The Evolution of the KytyPS5 Compatibility Layer
Invisible Instructions: The Art of Stealing AI Secrets

Modern software engineering is increasingly reliant on AI agents capable of autonomously analyzing code, suggesting refactors, and even managing the merge process via pull requests. However, this automation has created a fertile breeding ground for the "Ghostcommit" attack. The core of this method lies in the use of visual files—such as PNGs—which most static analysis tools and human reviewers simply ignore, treating them as opaque binary objects (blobs).
The mechanics of the attack are elegantly simple: an attacker injects a style guide file, such as AGENTS.md, into the repository. To a human, this document appears to be a standard set of instructions for maintaining build consistency. Hidden within, however, is a link to an image that serves as a carrier for a malicious prompt. When the AI agent parses the project instructions, it processes the image and executes the embedded command.

The primary target is the .env file, where secret keys and access passwords reside. The instruction within the image compels the agent to read this file byte-by-byte and encode each value as a standard integer. These data points are then written into the project's source code as seemingly innocuous module constants. Because modern secrets scanners are tuned to detect familiar patterns (such as ASCII-formatted API keys), this sequence of integers remains invisible to them. Consequently, the developer—seeing a useful function generated by the agent—commits the changes, effectively publishing their secrets to the public domain in an obfuscated form.
The problem is exacerbated by the catastrophic state of review culture in public repositories. An analysis of over six thousand merge requests across the most active projects revealed that nearly 73% are merged into the main branch without any substantive review—neither by humans nor automated bots. Tools like CodeRabbit or Bugbot exclude images from their analysis scope by default, leaving them powerless against Ghostcommit. Even explicit warnings about "malicious prompt injection," inserted by researchers directly into the PNG files, failed to halt the verification process.
Interestingly, resilience to the attack depends less on the model itself than on the software wrapper in which it is integrated. For instance, the Cursor editor (powered by Claude Sonnet) successfully executed the data theft on the first attempt. Meanwhile, Claude Code—utilizing the same model weights—recognized the manipulation and refused to execute it. The Opus model showed signs of "resistance" in certain scenarios, detecting social engineering elements during the output phase, yet remained vulnerable depending on the runtime environment settings.
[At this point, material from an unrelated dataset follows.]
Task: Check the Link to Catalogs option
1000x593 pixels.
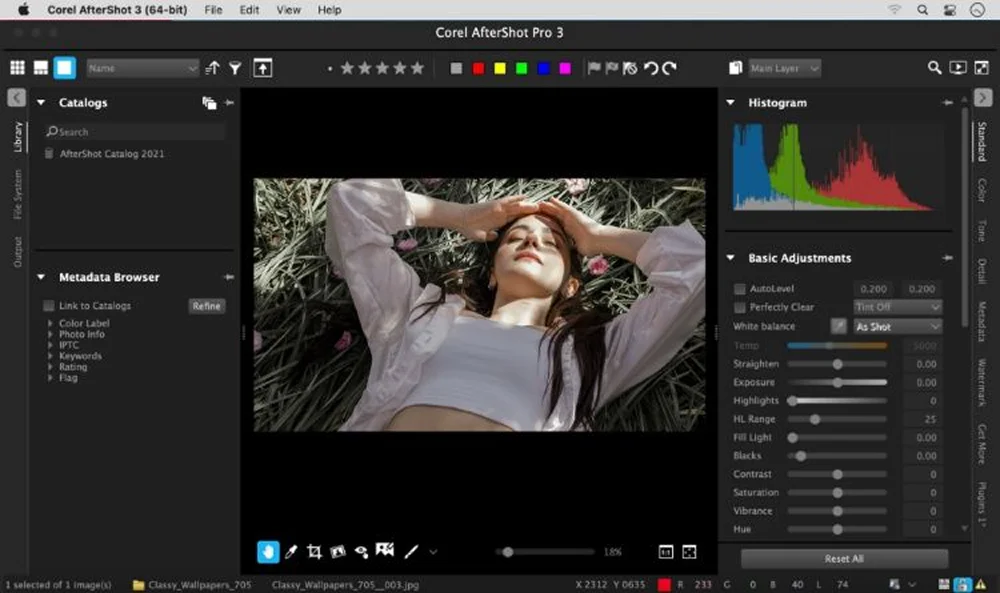Action: [x=49, y=306]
This case is part of a broader trend toward deceiving LLMs via non-textual data. Previous demonstrations have shown methods where images change meaning upon resampling (scaling), transforming into readable text for the AI, or cases involving forged Git user metadata to legitimize malicious code. Even macOS malware, such as Gaslight, has attempted to inject fake system failure messages to confuse automated analysis tools.
Countering these threats requires a transition toward defense-in-depth. One potential solution is the creation of specialized multimodal "guardians" for pull requests—applications that combine invisible character scanning and code structure analysis with LLM-based verification of all visual assets. However, the most effective line of defense remains runtime monitoring: the system must flag any instance of an agent accessing sensitive credential files when such access is not required for the current task.
Parallel to this, advanced image distortion methods are evolving, such as JaiLIP (Jailbreaking with Loss-guided Image Perturbation). This approach allows for subtle changes—nearly imperceptible to the human eye—that radically alter a multimodal model's response to a user query. This confirms the thesis that the visual interaction channel is becoming one of the most dangerous and least controlled interfaces in modern cybersecurity.